**Task goal**
Copy out the passage on prophetic preaching, starting with "Having sought to" and going on through "what Scripture teaches.", and rename "Church of the Resurrection" as "my home congregation" wherever it occurs.

>> Start Text extract

Pastors

Opening Closed Minds

When you address controversial issues today, you can irritate or influence, but not both.

Sometimes God calls us to preach to our people a timely and important word—a word that is challenging and perhaps difficult to receive. In seminary we called this “prophetic preaching.” We looked to the Old Testament prophets as our example—courageous and willing to speak the hard words of criticism as they preached against the sins of injustice, unfaithfulness, and idolatry that had infiltrated God’s people in their day.

More recently I have watched pastors, who were quite proud of their “prophetic ministry,” drive churches right into the ground. Or, if they did not drive the church into the ground, they succeeded in driving away everyone who disagreed with them, attracting only the like-minded to their church. What they did not manage to do, unfortunately, was to actually influence anyone to change.

Having sought to deliver those kinds of messages with some regularity at Church of the Resurrection, I would like to offer some insights gained through both my successes and failures. Maybe these will help as you seek, in the words of Reinhold Niebuhr, not only to “comfort the afflicted” but to “afflict the comfortable.”

When preaching unpopular or controversial issues, we have to ask: Is our aim to proudly shout out our position, or is it to actually influence people to consider making this position their own?

Obviously, by the way I’ve phrased the question, I believe that our aim is to influence others to change when their views are in conflict with what Scripture teaches.

>> End Text extract
>> Start Stored rows

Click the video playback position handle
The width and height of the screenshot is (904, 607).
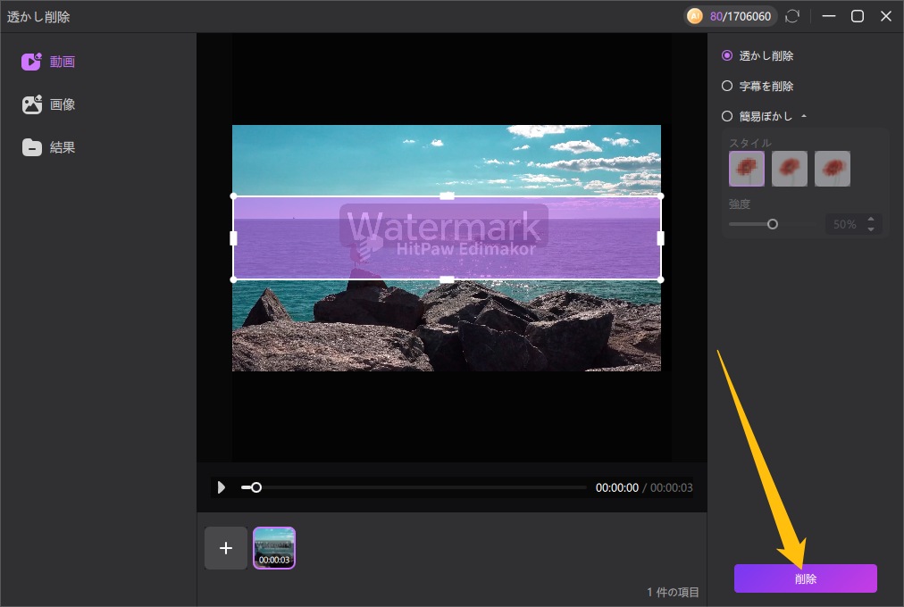pyautogui.click(x=256, y=487)
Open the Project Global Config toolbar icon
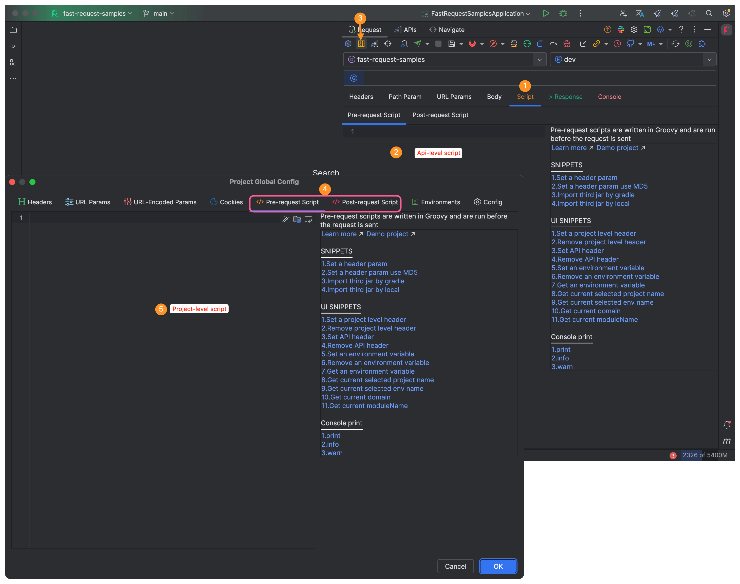 361,44
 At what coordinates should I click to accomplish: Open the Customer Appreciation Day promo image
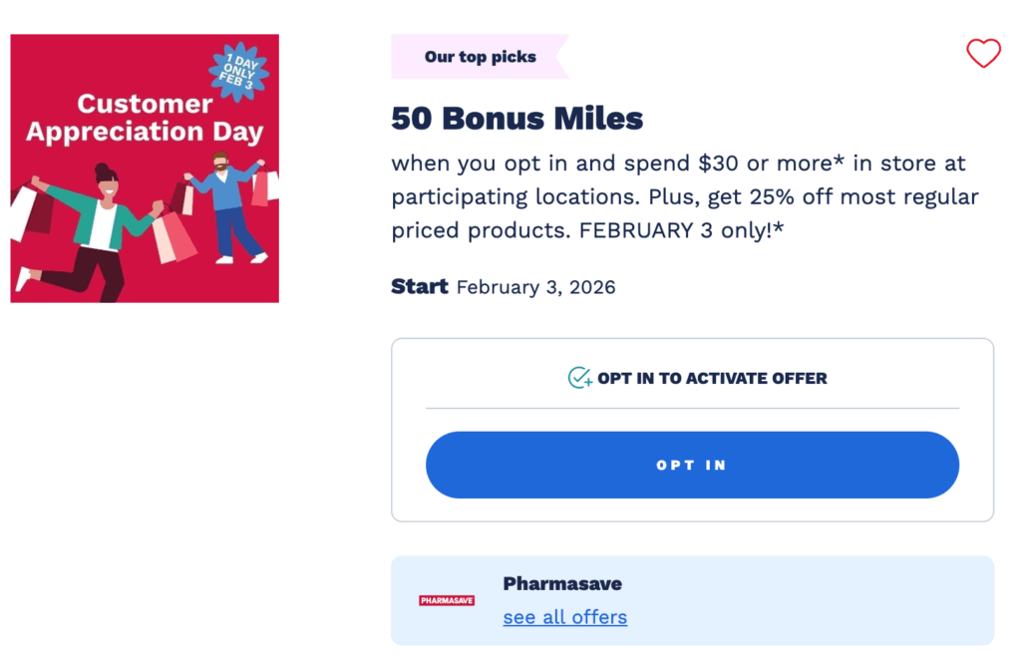[x=144, y=167]
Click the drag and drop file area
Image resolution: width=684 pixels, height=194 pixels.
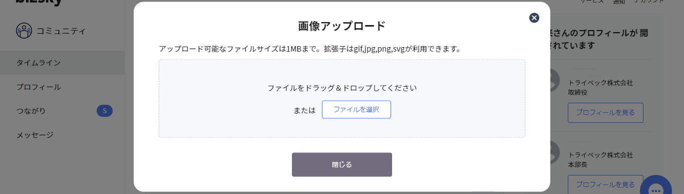pos(342,98)
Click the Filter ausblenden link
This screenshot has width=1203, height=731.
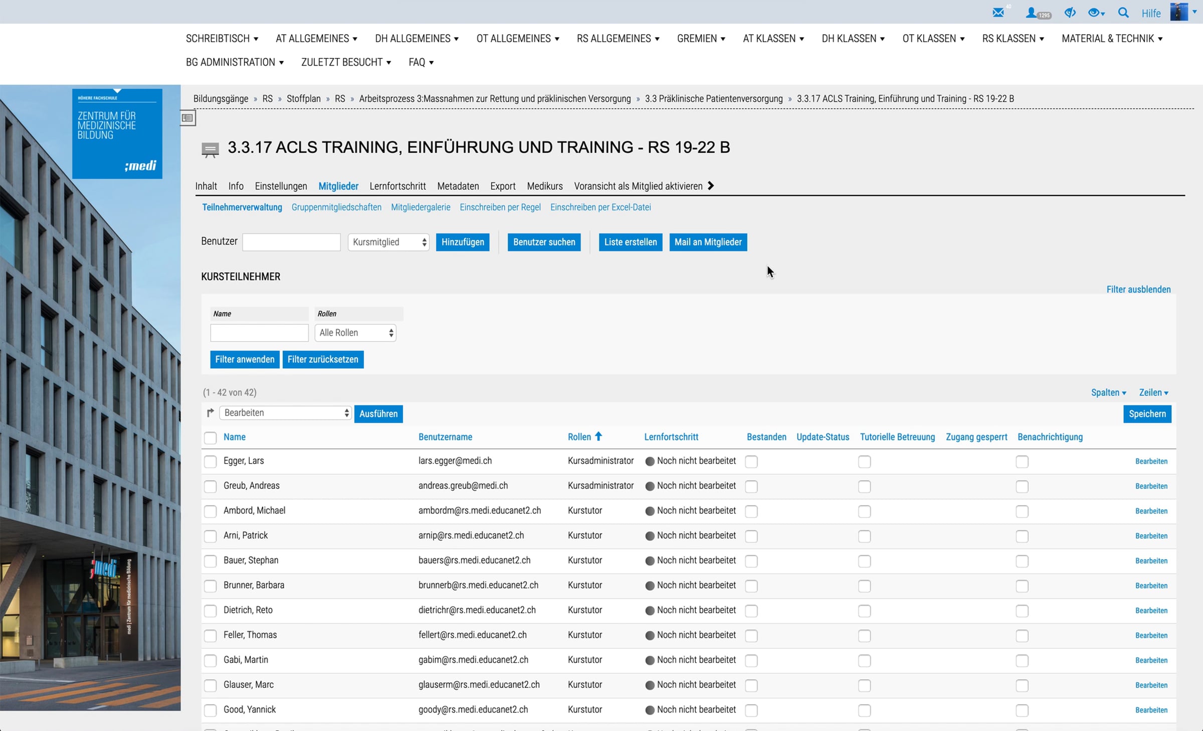pos(1138,289)
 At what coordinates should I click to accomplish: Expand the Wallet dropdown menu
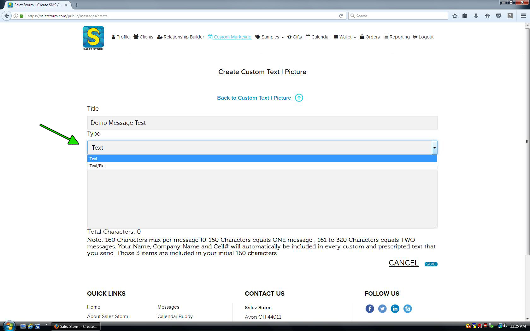click(345, 37)
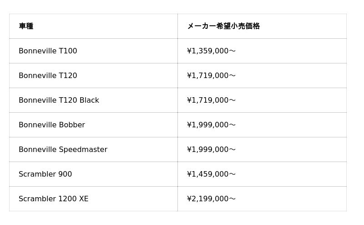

>> End Stored rows

**Solution below**
Having sought to deliver those kinds of messages with some regularity at my home congregation, I would like to offer some insights gained through both my successes and failures. Maybe these will help as you seek, in the words of Reinhold Niebuhr, not only to “comfort the afflicted” but to “afflict the comfortable.”

When preaching unpopular or controversial issues, we have to ask: Is our aim to proudly shout out our position, or is it to actually influence people to consider making this position their own?

Obviously, by the way I’ve phrased the question, I believe that our aim is to influence others to change when their views are in conflict with what Scripture teaches.